Obama's Crooked Muse
Unfortunately, the annoying commenter was right and I was wrong.
The settlement negotiated between Pritzker and the FDIC was unimaginably worse than I had assumed it was, based on common sense extrapolation from reports in the New York Times and elsewhere.
I assumed that depositors (who lost more than the limit of federal bank insurance) would receive at least a dribble of the money recovered by legal action against the owners of Superior Bank and the giant accounting corporation that failed to detect so much sub-prime skullduggery before Pritzker and her friends had totally emptied the vaults.
I was so wrong, but it wasn't easy to figure out how wrong I was.
There wasn't enough substance in the few newspaper reports about this gigantic bank robbery to understand more about it than a vague outline. Courthouse reporters are usually among the first victims of newspaper downsizing, and general-assignment reporters can't even find the relevant federal court filings, much less understand those typically huge documents, and neither can I.
This would have been a dead-end except for the incredibly lucky circumstance that a professor of business law at Loyola in Chicago, Christian A. Johnson, wrote an full-tilt academic survey of the Pritzker-FDIC deal, which is available online here.
And so I learned yet another miserable truth about Barack Obama and his closest friends.
The FDIC sued the humongous accounting company Ernst & Young for the humongous sum of $2 billion, and promised to share $500 million of it with...
Was it the retirees who deposited their life-savings in Superior Bank, and lost everything beyond the $100,000 limit of FDIC insurance?
Was it the Superior Bank's creditors, who got stiffed when Superior Bank went bankrupt?
Or was it Penny Pritzker and her partners, the same mob that diddled away Superiors assets on worthless sub-prime repackaging while paying themselves $200 million in dividends on phony priofits?
Yes indeedy!
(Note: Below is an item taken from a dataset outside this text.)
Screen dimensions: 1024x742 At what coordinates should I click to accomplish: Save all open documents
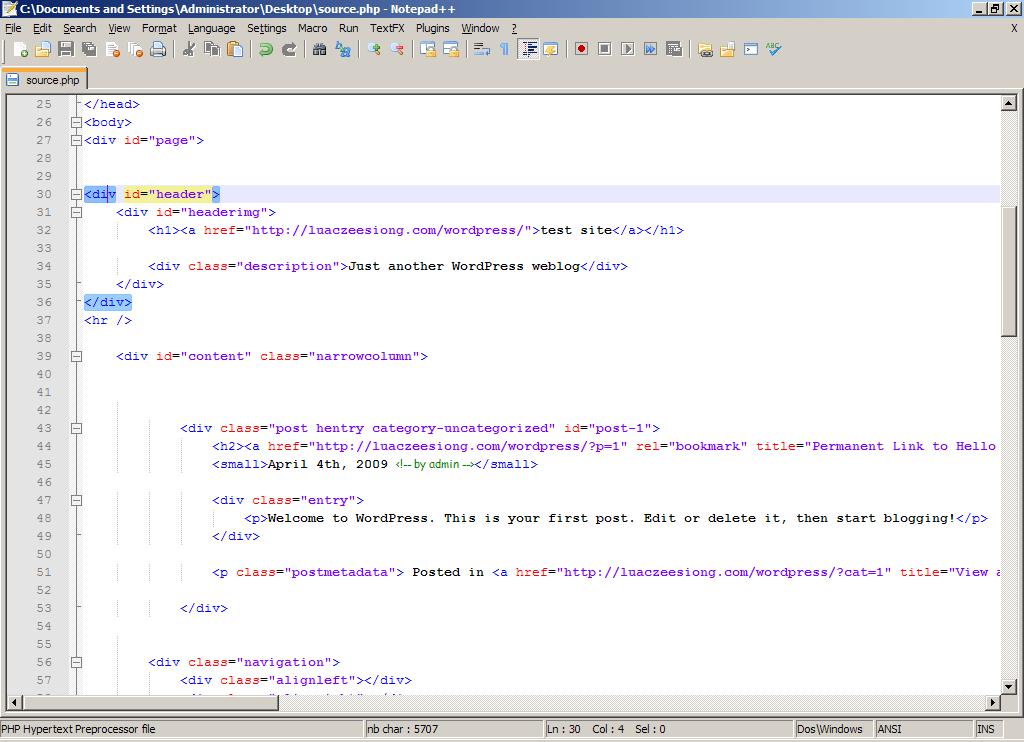pos(89,49)
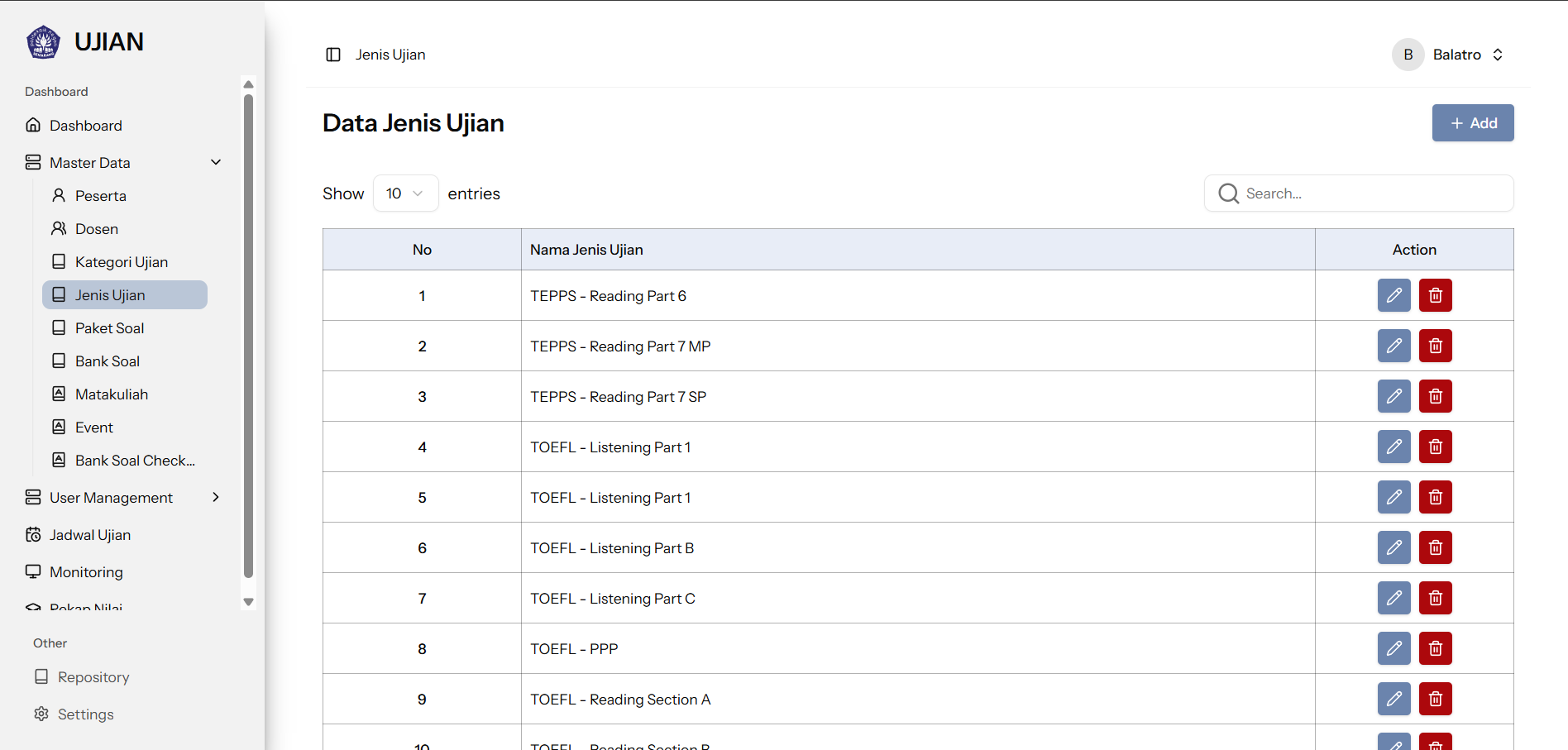Open Jadwal Ujian from sidebar
Screen dimensions: 1568x750
click(89, 535)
The FDIC promised to pay Penny Pritzker and her pals $500 million out of their settlement with Ernst & Young!
"In the event that the FDIC recovered two billion dollars, the Pritzkers and the Dwormans would have been entitled to a payment of approximately $500 million under their settlement agreement with the FDIC."
Flush your depositors money down the sub-prime toilet, pay yourself quadruple what you paid for the bank in dividends on phony profits, and then...
Buy your way out of jail and collect $500 million!
Some elderly depositors with their life savings at Superior lost more than half their retirement nest-eggs in Penny Pritzker sub-prime wheeling and dealing, and how much did the FDIC offer them out of the Ernst & Young bonanza?
Unfortunately for the Pritzkers, the FDIC's suit against Ernst & Young was thrown out of court, along with the depositors suit against the Pritzkers, and the final score is...
For the Pritzkers and their partners in sub-prime repackaging the Dwormans:
$200 million in dividends, plus
$645 million in "cash, tax incentives and promissory notes" from the FDIC just for taking over Superior Bank in the first place...
$845 million, minus
$42 million purchase price of Superior Bank and...
$460 million to be paid to the FDIC over 15 years.
Net profit for the Pritzkers and Dwormans for bankrupting Superior Bank:
$343 million net profit for diddling away all the deposits in the bank on worthless sub-prime repackaging while paying yourself $200 million in dividends on phony profits!
$343 million net profit for cheating elderly depositors out of half their life savings!
And that's without the $500 million that the FDIC promised to pay the Pritzkers and Dwormans if they won their suit against Ernst & Young!
Professor Johnson asks a very reasonable question about this beautiful deal with the owners of Superior Bank: "Did the FDIC act unjustly or unfairly to other depositors and creditors when it gave preferential treatment to its wealthy stockholders?"